• [Text excerpt]:
====
Metadata-driven execution engine for Fabric/Spark data pipelines.

Project description

weevr

Configuration-driven data shaping for Spark in Microsoft Fabric.

weevr lets you declare data transformation intent in YAML and execute it on PySpark. Define what should happen to your data — sources, transforms, joins, validations, write behavior — and let a stable engine handle how it runs. No code generation, no abstraction leaks. Just Spark DataFrame operations driven by configuration.

Installation

pip install weevr

Quick Start

Define a thread — the smallest unit of work — using a .thread file:

# dim_customer.thread
config_version: "1.0"
sources:
  raw_customers:
    type: delta
    path: "${lakehouse_path}/raw/customers"
steps:
  - filter:
      expr: "is_active = true"
  - select:
      columns: [customer_id, name, email, region]
target:
  path: "${lakehouse_path}/curated/dim_customer"
write:
  mode: overwrite

Run it from a Fabric Notebook or any PySpark environment:

from weevr import Context

ctx = Context(spark, "my-project.weevr")
result = ctx.run("dim_customer.thread")
print(result.status)  # "success"

Features

Declarative transforms — Filter, join, dedup, sort, rename, cast, derive, select, drop, aggregate, window, pivot, and union — all expressed in YAML
Flexible write modes — Overwrite, append, and merge (upsert) with configurable match, update, and delete behavior
Validation and data quality — Pre-write rules with severity routing (info, warn, error, fatal) and automatic row quarantine; post-write assertions for row counts, null checks, uniqueness, and custom expressions
DAG orchestration — Automatic dependency resolution, parallel thread execution within weaves, sequential weave ordering, configurable failure behavior, and auto-cache management
Configuration inheritance — Define patterns once at loom or weave level, cascade to threads with child-wins semantics
Variable injection — Environment-agnostic configs with parameter files and runtime overrides
Incremental processing — Watermark-based incremental loads, CDC merge routing with hard/soft delete support, and Delta Change Data Feed integration
Observability — OTel-compatible execution spans, structured JSON logging, row count reconciliation, and execution trace trees
Null-safe defaults — Opinionated join semantics and key handling that prevent common Spark pitfalls
Python API — Context class with run() for execution, load() for config inspection, and verification modes for dry-run validation

Core Abstractions

weevr organizes work through four concepts:

Thread — The smallest executable unit. Reads from one or more sources, applies transforms, validates, and writes to a single target.
Weave — A collection of threads forming a dependency DAG. Represents a subject area or processing stage. Independent threads run in parallel.
Loom — A deployable unit packaging one or more weaves with defined execution order. The primary unit of versioning and release.
Project — A logical grouping of looms. Defines the boundary for shared configuration, parameter files, helpers, and UDFs.
====
• [Work to do]:
• a. According to the weevr project description, why does weevr ship with opinionated join semantics and key handling? Answer in one to three sentences.
• b. Go on with the weevr project description from its last sentence.
The records that come next are separate material and are not part of the weevr project description.

• [Supplied material]:
====
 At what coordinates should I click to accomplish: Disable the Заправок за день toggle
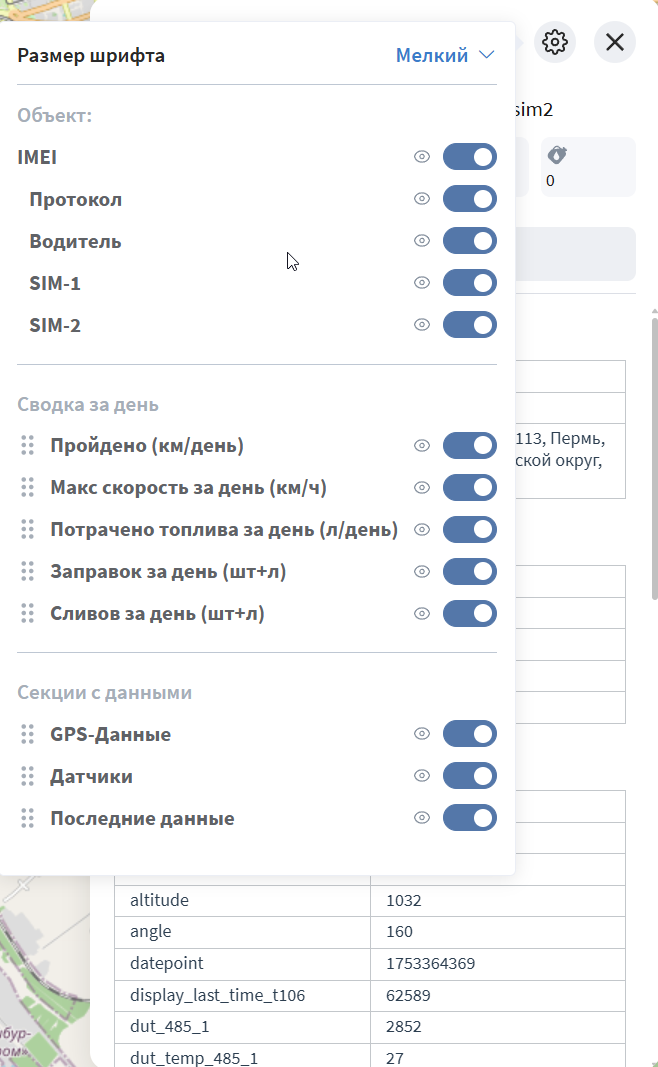coord(469,571)
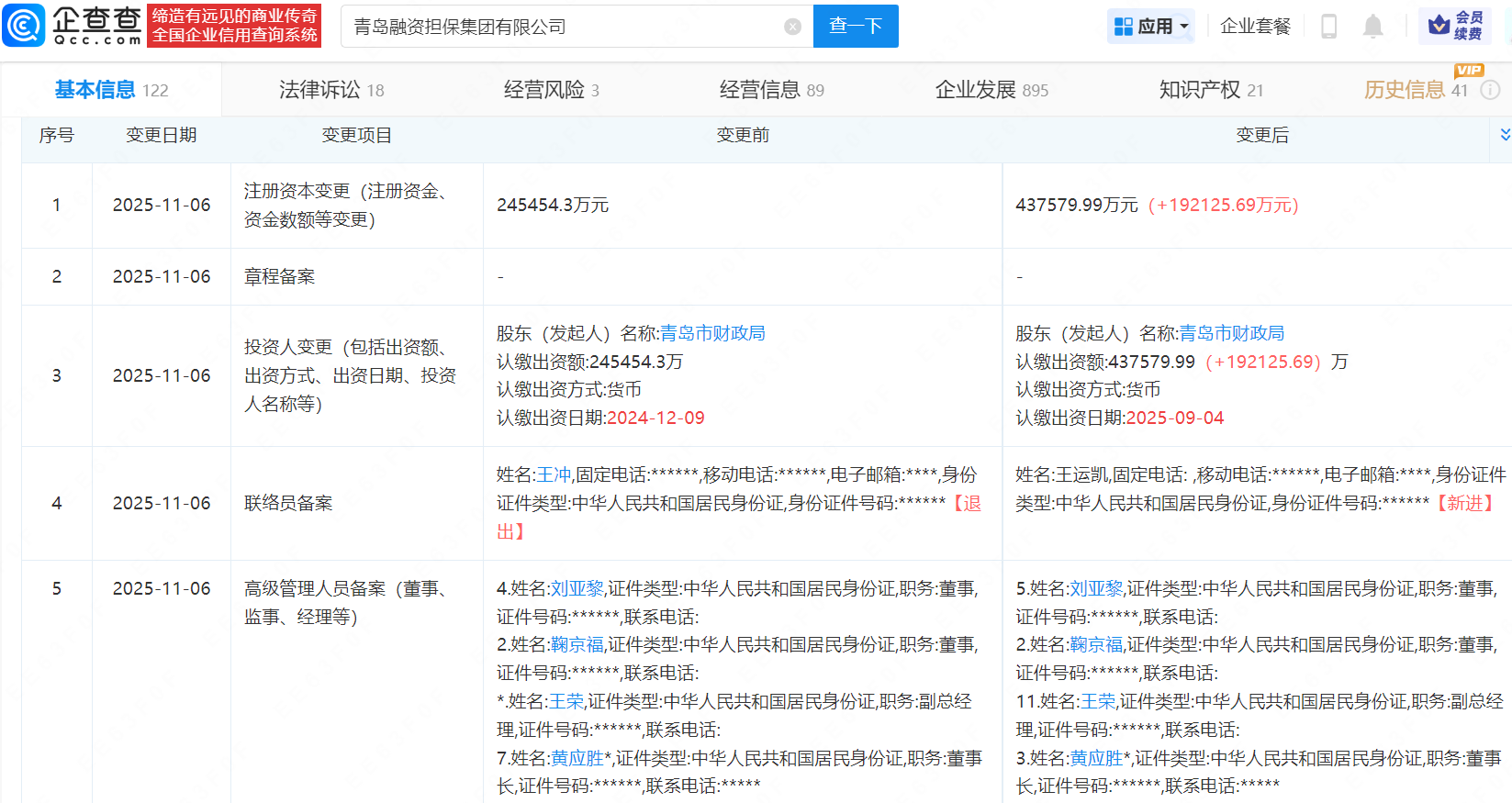1512x803 pixels.
Task: Open the 经营风险 tab
Action: [551, 90]
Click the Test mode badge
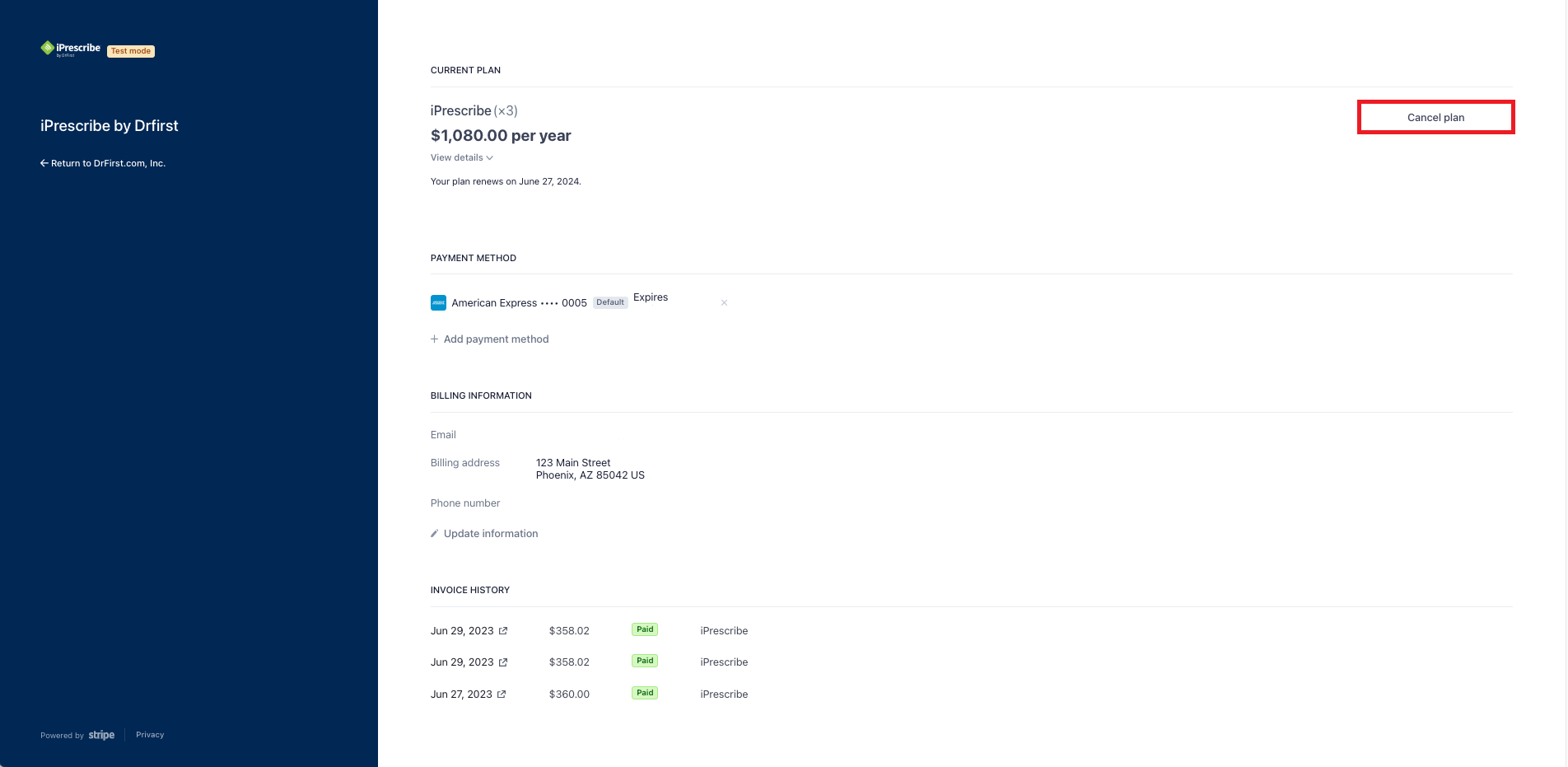 (x=131, y=51)
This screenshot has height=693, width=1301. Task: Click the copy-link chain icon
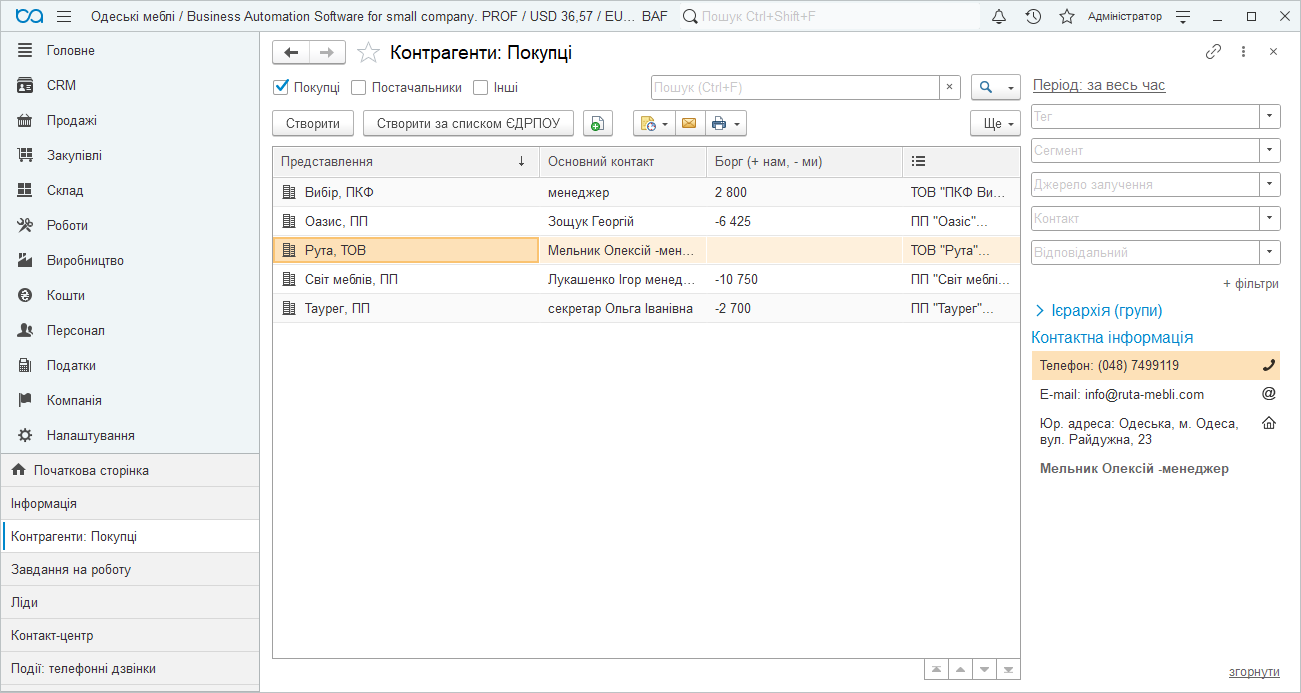click(x=1213, y=52)
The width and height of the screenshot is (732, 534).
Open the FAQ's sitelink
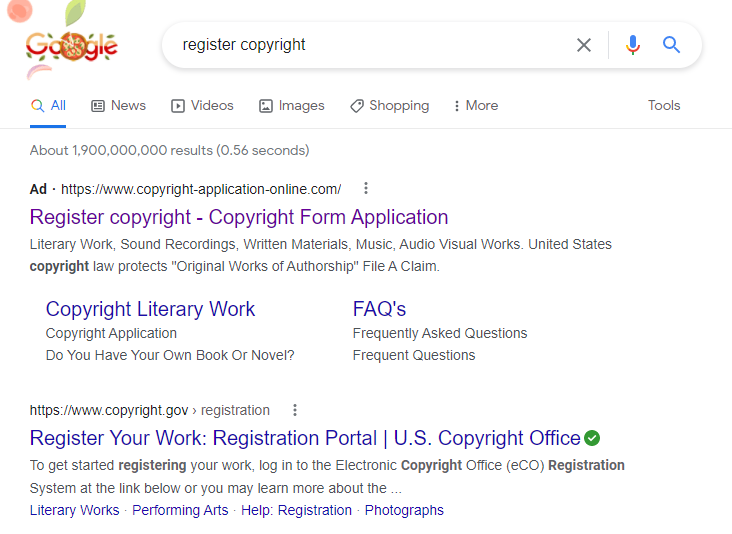(379, 309)
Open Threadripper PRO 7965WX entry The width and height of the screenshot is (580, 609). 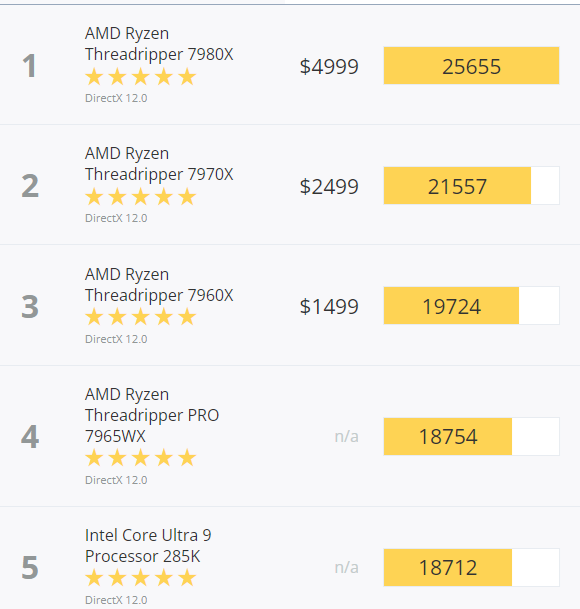click(x=152, y=415)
====
• [Task answers]:
• a. weevr's join semantics and key handling are null-safe defaults. The description says they are there to prevent common Spark pitfalls.

• b.
Core Principles

Declarative intent, imperative execution — Configuration is read at runtime and drives execution directly. No code generation from YAML.
Spark-native, Fabric-aligned — All execution uses Spark DataFrame APIs inside Fabric's runtime. No external systems or runtimes.
Deterministic and idempotent — Same configuration and inputs produce consistent behavior. Safe to rerun.
Opinionated defaults, configurable overrides — Safe defaults for null handling, join behavior, and failure semantics. Override when you need to.
Configuration reuse through inheritance — Define patterns once at higher levels and inherit down. Reduces effort, enforces standards.

Non-goals

weevr is intentionally not:

A low-code or no-code platform
A visual workflow designer
A replacement for Spark or re-implementation of data processing primitives
An abstraction layer that hides the underlying execution engine

The goal is to reduce orchestration friction and enforce repeatable patterns — not to obscure how data is processed.

Target Audience

Analysts who know SQL but not Spark
Data engineers who want config-driven consistency
Teams building medallion architectures in Fabric
Anyone seeking repeatable, governed data transformation patterns

Deployment Model

weevr's engine is a general-purpose library distributed via PyPI. It contains no project-specific configuration.

Integration projects are separate repositories containing YAML configs, Fabric Notebooks, and any project-specific UDFs or helpers. This separation lets the engine evolve independently while teams own their configuration.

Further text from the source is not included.